Exceptional contributions in Optical Polarization!

Dr. Menyuk is the winner of the 2024 G. G. Stokes Award in Optical Polarization. This award is made annually by SPIE the International Society for Optics and Photonics, and it honors exceptional contributions to the field of optical polarization.

Professor Menyuk's award is focused on his nearly forty years of contributions to the understanding of the interplay of polarization effects, nonlinearity, and noise in optical systems. Dr. Menyuk has carried out work that spanned the optical fiber revolution that started in the 1980s and continued through the early 2000s. At the beginning of this time, internet connections were slow and unreliable; but in the end, internet traffic became fast enough to enable the video streaming applications that we now take for granted. Equations and algorithms that Dr. Menyuk developed played an important role in this development. For the past twenty years, his work has focused on frequency combs - a technology that has revolutionized time and frequency evolution and will likely lead to a redefinition of the second. It has long been known that light comes in two polarizations. These polarizations can be separated by polarized lenses. Road glare or glare from the hood of the car is preferentially in a horizontal direction, and a polarized lens that lets through vertically polarized light eliminates a large amount of this glare. In optical fibers, the light in two different polarizations will move at two different speeds, which can lead to signal distortion.

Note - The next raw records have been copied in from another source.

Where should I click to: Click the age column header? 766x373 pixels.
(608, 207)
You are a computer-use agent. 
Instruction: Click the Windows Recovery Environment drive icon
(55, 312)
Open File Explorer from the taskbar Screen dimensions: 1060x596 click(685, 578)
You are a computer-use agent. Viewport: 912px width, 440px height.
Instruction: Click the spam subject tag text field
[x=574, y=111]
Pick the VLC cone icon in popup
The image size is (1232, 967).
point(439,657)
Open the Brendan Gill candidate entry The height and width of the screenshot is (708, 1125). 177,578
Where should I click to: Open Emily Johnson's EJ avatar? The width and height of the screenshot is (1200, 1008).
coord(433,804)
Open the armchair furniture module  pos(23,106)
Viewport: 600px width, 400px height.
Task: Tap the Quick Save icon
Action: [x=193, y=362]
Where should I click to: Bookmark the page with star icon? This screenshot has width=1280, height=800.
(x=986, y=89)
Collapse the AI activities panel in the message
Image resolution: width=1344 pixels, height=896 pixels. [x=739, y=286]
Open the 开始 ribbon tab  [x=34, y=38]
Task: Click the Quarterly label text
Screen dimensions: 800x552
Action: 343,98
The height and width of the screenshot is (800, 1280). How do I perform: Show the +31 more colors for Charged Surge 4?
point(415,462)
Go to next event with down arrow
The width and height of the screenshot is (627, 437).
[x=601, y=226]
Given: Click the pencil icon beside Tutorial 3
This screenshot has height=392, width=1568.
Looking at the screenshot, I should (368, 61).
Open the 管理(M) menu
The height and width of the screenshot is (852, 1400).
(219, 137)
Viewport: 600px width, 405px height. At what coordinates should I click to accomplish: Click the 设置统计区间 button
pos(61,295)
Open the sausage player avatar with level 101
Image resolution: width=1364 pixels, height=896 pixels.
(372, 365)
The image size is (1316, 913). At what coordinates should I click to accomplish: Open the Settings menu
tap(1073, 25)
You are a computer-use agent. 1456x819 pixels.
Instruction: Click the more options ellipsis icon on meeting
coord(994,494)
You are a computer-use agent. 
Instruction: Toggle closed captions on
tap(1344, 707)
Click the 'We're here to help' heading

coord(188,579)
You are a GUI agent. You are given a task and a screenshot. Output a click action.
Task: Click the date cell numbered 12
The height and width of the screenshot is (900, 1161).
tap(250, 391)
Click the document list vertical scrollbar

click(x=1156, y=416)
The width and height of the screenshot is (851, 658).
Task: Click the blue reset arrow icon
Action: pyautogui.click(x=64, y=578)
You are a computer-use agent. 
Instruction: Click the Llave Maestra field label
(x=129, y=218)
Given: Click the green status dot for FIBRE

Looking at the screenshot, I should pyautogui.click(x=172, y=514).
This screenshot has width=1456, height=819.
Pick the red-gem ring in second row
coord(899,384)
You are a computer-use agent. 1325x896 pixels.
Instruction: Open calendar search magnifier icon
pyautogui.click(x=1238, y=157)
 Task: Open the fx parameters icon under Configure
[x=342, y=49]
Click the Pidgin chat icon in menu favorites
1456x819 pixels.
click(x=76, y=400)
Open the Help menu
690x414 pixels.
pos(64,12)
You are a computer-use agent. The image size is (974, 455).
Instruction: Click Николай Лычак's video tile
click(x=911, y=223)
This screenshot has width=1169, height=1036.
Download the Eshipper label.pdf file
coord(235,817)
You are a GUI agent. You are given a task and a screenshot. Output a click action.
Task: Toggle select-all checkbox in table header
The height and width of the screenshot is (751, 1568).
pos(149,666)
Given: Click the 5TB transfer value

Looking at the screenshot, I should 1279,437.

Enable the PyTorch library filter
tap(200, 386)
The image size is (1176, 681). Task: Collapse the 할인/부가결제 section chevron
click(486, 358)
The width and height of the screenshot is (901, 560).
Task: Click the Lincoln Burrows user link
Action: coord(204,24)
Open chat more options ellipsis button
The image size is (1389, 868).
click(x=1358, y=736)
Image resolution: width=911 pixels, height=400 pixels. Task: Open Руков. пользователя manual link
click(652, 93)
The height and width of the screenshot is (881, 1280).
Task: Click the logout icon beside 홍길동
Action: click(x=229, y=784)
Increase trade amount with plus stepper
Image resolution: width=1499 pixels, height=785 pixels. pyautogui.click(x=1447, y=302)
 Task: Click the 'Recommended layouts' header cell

In 1981, a team of scientists at AT&T Bell Labs found that nonlinear effects in optical fibers will lead to the creation of solitons. In an optical fiber, light at different frequencies will move with different speeds. Any optical signal is made up of multiple frequencies, which will spread and distort the signal. This effect is called dispersion. However, in an optical pulse with sufficient energy, the frequencies begin to interact, which is referred to as a nonlinear interaction, and can become bound to each other. With the right energy, dispersion and nonlinearity exactly compensate, and the pulse travels without distortion. This pulse is called a soliton. Dr. Menyuk showed that the same nonlinearity that compensates for dispersion can compensate for the difference in speed between the two polarizations, referred to as birefringence, if this difference is not too large. In most practical cases, this difference is too large, and Dr. Menyuk working with many collaborators showed that randomly varying the birefringence in the fiber, which can be done by spinning the fiber, will then eliminate the distortion.

In more recent work, Dr. Menyuk has focused on micro resonators (tiny optical resonators) where, once again, solitons can be created and minimizing the interaction between different polarizations is important. This work is ongoing and has already led to important results that has been accomplished in collaboration with researchers at NIST and will be published in part in a forthcoming Nature article, 'Kerr-Induced Synchronization of a Cavity Soliton to an Optical Reference'. Most recently, Dr. Menyuk has been named the director of a new research center at UMBC, The Center for Navigation, Timing, and Frequency Research (CeNTaVR).